Ilu Polaków zobaczymy w fazie grupowej LM?
Drugi rok z rzędu polska drużyna nie awansuje do fazy grupowej Ligi Mistrzów. Polskim kibicom pozostaje jednak śledzenie naszych reprezentantów w zagranicznych klubach. A trzeba przyznać, że w tym roku w fazie grupowej będzie kogo oglądać.
Oczywiście, największe gwiazdy reprezentacji Polski już mają zagwarantowany udział w tych rozgrywkach. Robert Lewandowski znowu będzie błyszczał w Bayernie Monachium i może tym razem uda mu się wywalczyć z Bawarczykami upragniony puchar, a sam sięgnie po koronę króla strzelców.
W barwach AS Monaco defensywą będzie kierował Kamil Glik. Środkowy obrońca reprezentacji Polski dwa sezony temu był kluczową postacią w sukcesie drużyny z Księstwa, jakim było dojście do półfinału Champions League. Jak będzie w tym roku?
Borussia Dortmund to jedyna drużyna, w której w tym sezonie będziemy mogli oglądać Łukasza Piszczka, dlatego tym bardziej warto śledzić mecze BVB na europejskiej arenie.
W dwóch najlepszych włoskich drużynach również będziemy mieli swoich reprezentantów. Numerem jeden w bramce Juventusu Turyn powinien być Wojciech Szczęsny. Z kolei Arkadiusz Milik i Piotr Zieliński pod wodzą Carlo Ancelottiego w Napoli będą chcieli namieszać wśród europejskich potentatów.
Silną polską delegację mamy rosyjskim klubie.
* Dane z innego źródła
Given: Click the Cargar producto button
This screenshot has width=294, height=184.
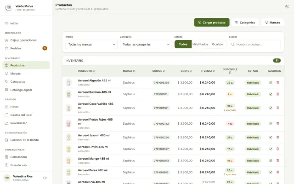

W Lokomotiwie Moskwa, który również ma już zapewniony udział w fazie grupowej LM, będziemy oglądać Grzegorza Krychowiaka oraz Macieja Rybusa.
Warto również dodać, że dwóch młodych bramkarzy, którzy przygotowywali się latem z pierwszymi drużynami, mamy w angielskich zespołach. Mowa o Marcinie Bułce z Chelsea oraz Kamilu Grabarze z Liverpoolu. Wątpliwe jednak, abyśmy któregoś z nich obejrzeli w tym sezonie na boiskach Ligi Mistrzów.
O awans do rundy play-off walczą jeszcze inni Polacy. Jakub Rzeźniczak i jego Karabach są już niestety jedną nogą za burtą europejskiej elity. Mistrz Azerbejdżanu przegrał wczoraj z BATE Borysów 0:1 przed własną publicznością. W przypadku odrobienia strat Rzeźnik i spółka zagrają z PSV Eindhoven.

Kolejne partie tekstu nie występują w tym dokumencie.